Image from SWIM (2024) by Eryk Salvaggio


We are collaborating with Shazeda Ahmed (Chancellor’s Postdoctoral Fellow, UCLA Center on Race and Digital Justice) to organize a series of seminars around the applications of AI to both studying AI as an object of inquiry and discerning the inherent trade-offs in uses of machine learning in research.

The goal of the course is to deepen students’ familiarity with a range of methods for producing scholarship about AI, which we will co-develop in response to students’ research interests. Participants are expected to attend as many sessions as possible to ensure a cohesive final project (described below). The seminar will be held fully in-person and requires no prerequisites. Graduate students from all disciplines are welcome to attend.

The seminars are scheduled on Mondays from 4 – 6 pm, March 31 – June 2 2025, at 3312 Murphy Hall.

For questions and inquires please contact shazeda@g.ucla.edu


Overview

As applications of artificial intelligence proliferate in public life, it is tempting to cast long-standing issues (e.g., cultural representation, the ethics of war, the politics of knowledge production) as emergencies with binary solutions – e.g., ‘innovate vs. regulate’, ‘AI safety vs. AI ethics.’ In this graduate-level reading seminar, we will slow down this manufactured urgency to understand approaches to both studying AI as an object of inquiry and discerning the inherent trade-offs in uses of machine learning in research.

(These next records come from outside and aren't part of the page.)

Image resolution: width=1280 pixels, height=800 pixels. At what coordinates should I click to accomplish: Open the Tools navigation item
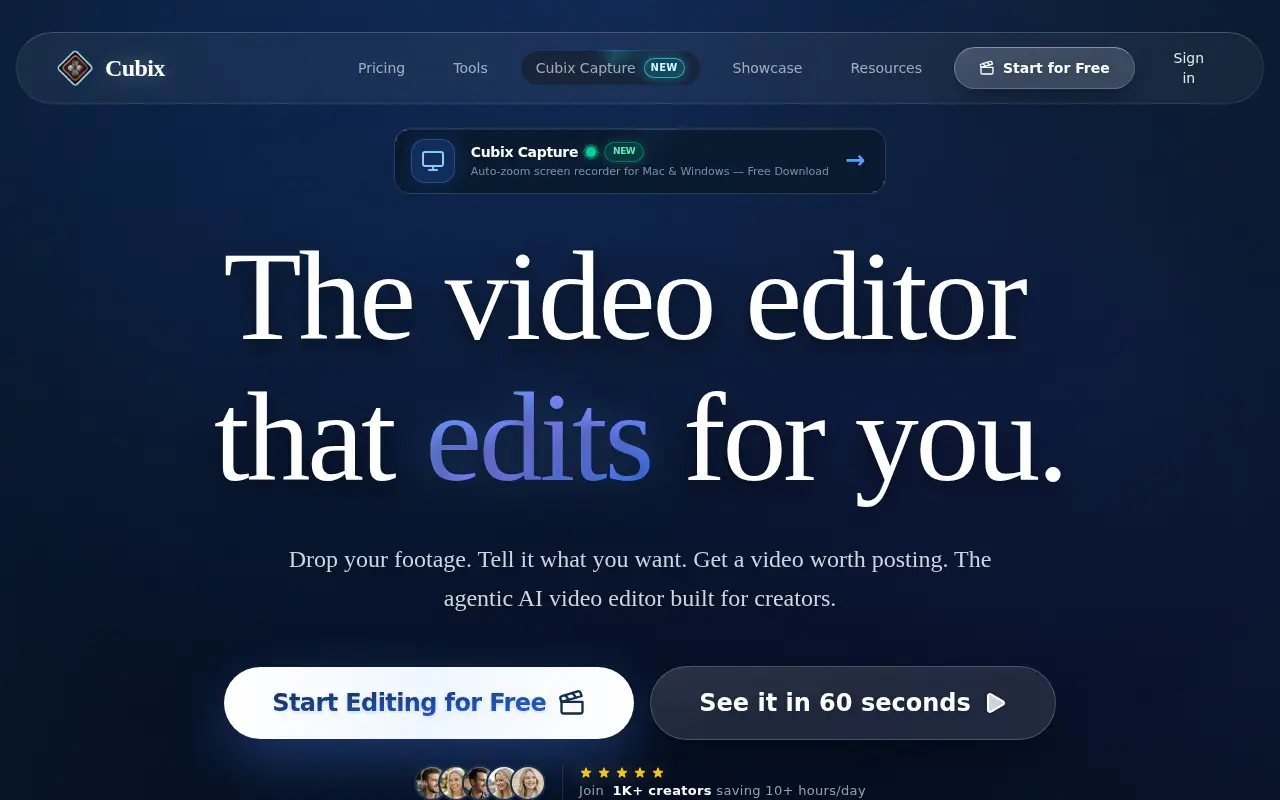coord(470,68)
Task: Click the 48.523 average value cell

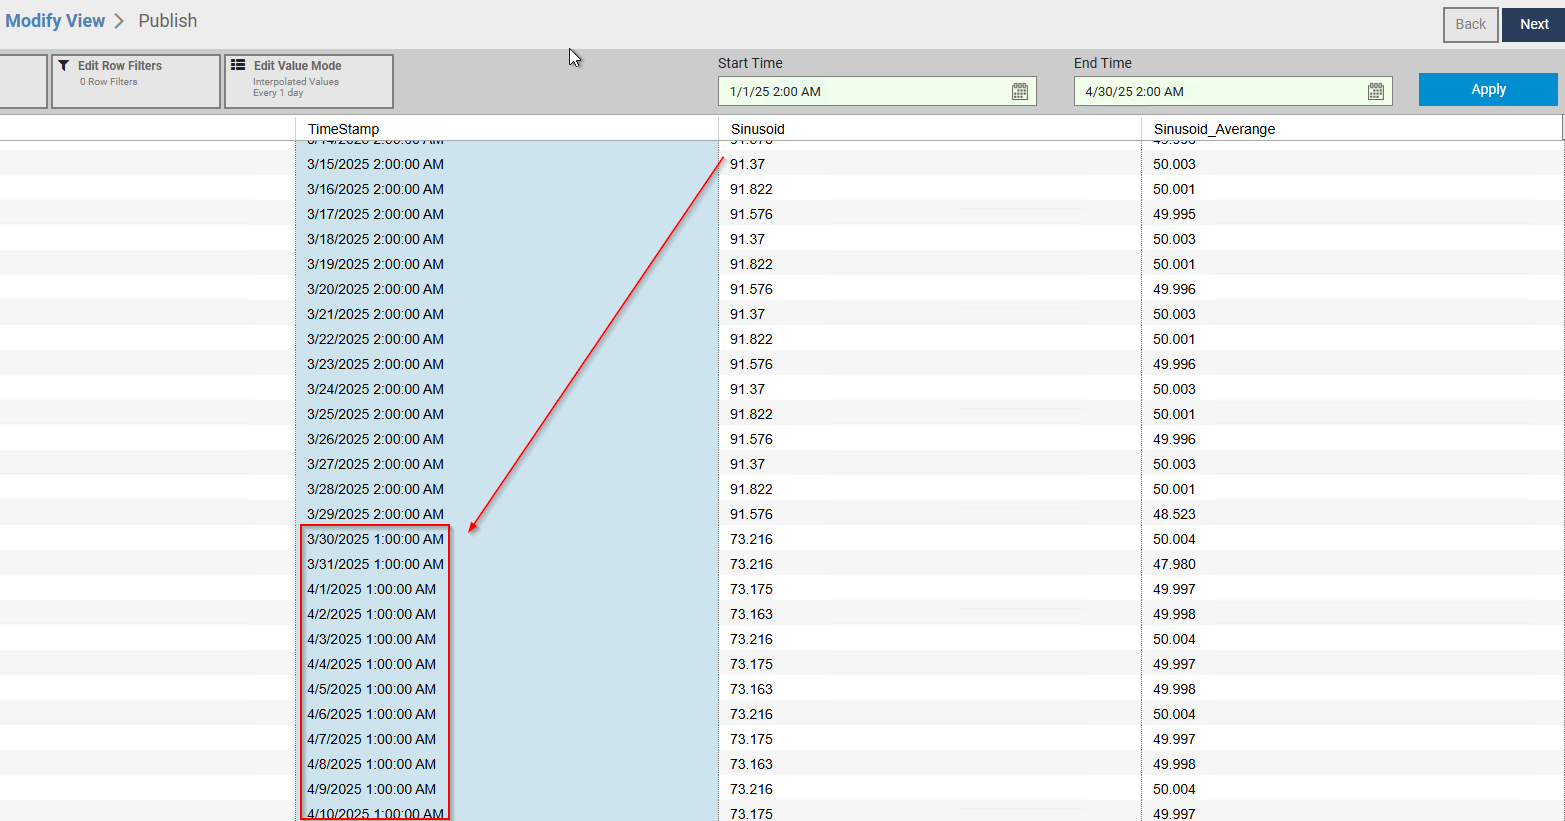Action: [1174, 514]
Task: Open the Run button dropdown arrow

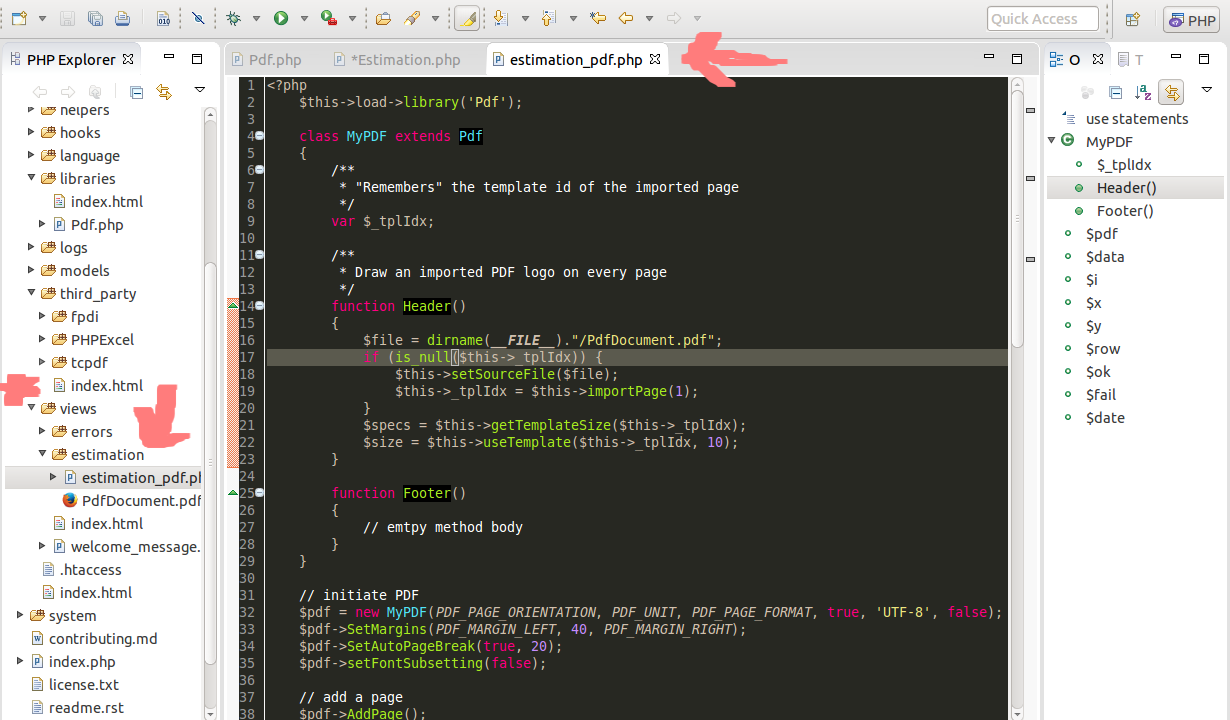Action: coord(305,18)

Throughout the seminar we will consult AI’s histories and reinventions to gauge what has changed in the contemporary iteration of AI’s boom-and-bust cycle. What types of evidence and argumentation are marshalled in debates about whether ‘superintelligent’ AI is possible? How can we understand the bases of competing views on whether AI systems – and the natural resource-extracting infrastructure on which they depend – can destroy and protect the environment? From the use of synthetic data to the restructuring of search engines and literature review tools, how has machine learning come to change scientific research methods? We will weave these questions into discussions that contextualize AI’s appearances in recent headlines, from claims about how automation will revolutionize work to tracing AI’s role in the restructuring of the US government. We will critically assess how fields including science and technology studies, sociology, anthropology, computer science, and law and policy have devised methodologies to study AI’s effects on the world. 

Each week, we will read and discuss approximately one book, 2-4 research papers and news articles, and at least one reading selected by the seminar’s participants. The seminar will require two assignments, one conducted as a group and one as individuals. For the first assignment, we will use a series of writing and discussion activities distributed throughout the quarter to collectively develop a set of written recommendations for conducting research on AI (modeled after similar examples). In the individual assignment, students will be responsible for writing a research design and annotated bibliography for a project contributing to their own independent scholarship. If there is interest, the instructor will edit a selection of these into a series of short essays accompanied by reading lists to be published through the Neuro, Narrative, and AI initiative.


Session I: March 31 2025

In Week 1, we will introduce the purpose behind this seminar: identifying the epistemics of how knowledge about AI is produced, and determining how this can inform our own sensibilities when developing our scholarship. 

What does studying AI look like from the emerging field of “critical AI”? What is the view from a data science perspective? What features are each of these disciplinary backgrounds attuned to when reading grandiose proclamations from major AI companies? 

Readings


Session II: April 7th 2025: “From Expert Systems to Large Language Models: What Was Lost, What Was Gained?”

Please note that Week 2 will only be from 4 – 5pm

In Week 2, we’ll start with an ethnographic account from Diana Forsythe of what the ‘expert systems’ approach to building AI looked like in the 1980s-90s. Which of Forsythe’s observations carry through to the present-day fixation with large language models (LLMs)? How do computer scientists perceive the limits of what can and should be done with contemporary machine learning methods? We’ll contrast technically-rooted skepticism with a provocative take from linguistic anthropology on how LLMs make meaning with language, a view that challenges emerging notions of ‘agency’ and ‘intelligence’ we will continue to interrogate throughout the quarter.